The study also found that the members of the CHIL create 3,480 jobs with $182.1 million in total earnings, while also bringing over 317,000 visitors to the area who spend $27 million in Chestnut Hill specifically.

After beginning the study in late 2016, Econsult finished its work in the spring in advance of the formal presentation. Although the firm is based in Philadelphia and does extensive work for companies in the city, this study still presented a unique opportunity for those involved to gain a new perspective on Chestnut Hill businesses.

“Throughout this study, we were able to take in a lot of interesting details about the workings of Chestnut Hill businesses,” said Ethan Conner-Ross, a director at Econsult who attended the presentation.

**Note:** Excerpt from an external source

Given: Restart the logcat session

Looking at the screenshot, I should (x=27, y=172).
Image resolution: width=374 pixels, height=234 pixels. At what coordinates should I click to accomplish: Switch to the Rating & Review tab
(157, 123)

“Learning about aspects, like how so many local businesses rely on foot traffic and the dynamic synergies between systems in the area, is something we wouldn’t have been able to do if not for this study,” he said.

With so many organizations involved with the CHIL, there were ultimately a number of reasons behind the study being commissioned in the first place. Above all else, however, was a desire for the leaders to be the best at what they do along with pure curiosity about their institutions’ impact on the Greater Philadelphia area remained the most prominent motivators throughout the process.

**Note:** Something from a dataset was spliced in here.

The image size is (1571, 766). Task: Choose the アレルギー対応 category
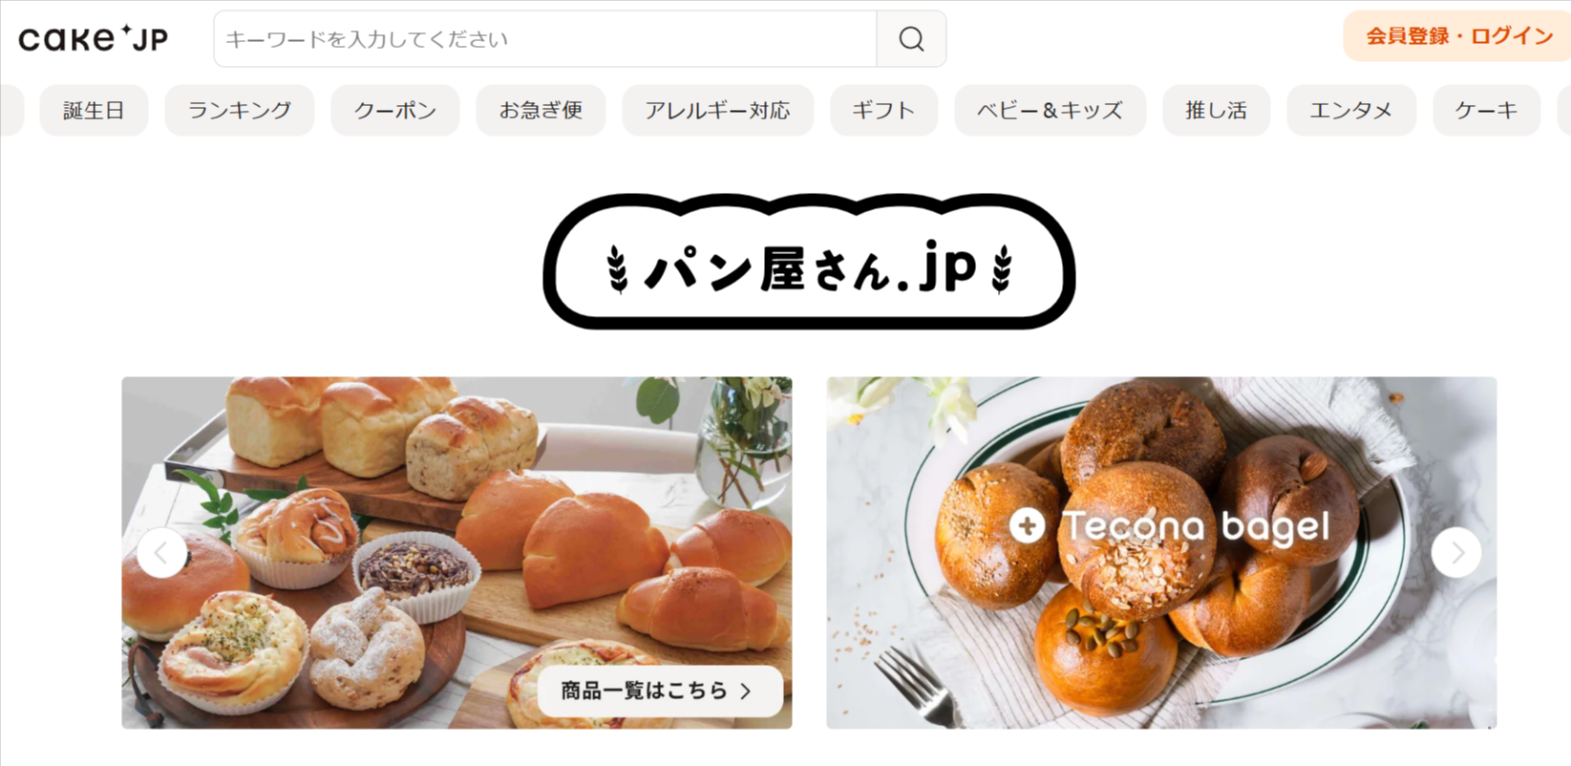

“We all have a desire for excellence, and with that obviously comes a lot of work,” said John Cacciamani, CEO of Chestnut Hill Hospital. “There’s a constant pressure for progress that will continue to add value to the community, and so in the midst of that, we really wanted to understand the full scope and scale of what we were doing.”

Now that the study is completed and the information is readily available, the CHIL will continue moving forward with developing a plan for how specifically to use it. Although the group recognized the importance of doing such a study, it was not commissioned with an exact plan in mind for how exactly to utilize the data.

Although they were not able to offer any specific ideas as to how the data will be used, the leaders were confident that they would find effective methods that would help them further heighten the status of the area.

While the data gathered by the CHIL and Econsult is ultimately important to the former group’s goals, it is certainly not the only element that it will be paying attention to going forward. The group acknowledged the continued importance of abstract factors, such as the impact of both education and charity work on those in the community who benefit from them.

“As big as some of these numbers are, they’re still specifically countable,” said Bill Valerio, director of the Woodmere Art Museum. “Those of us directly involved know that there are plenty of intangible factors to which nobody can assign a number.”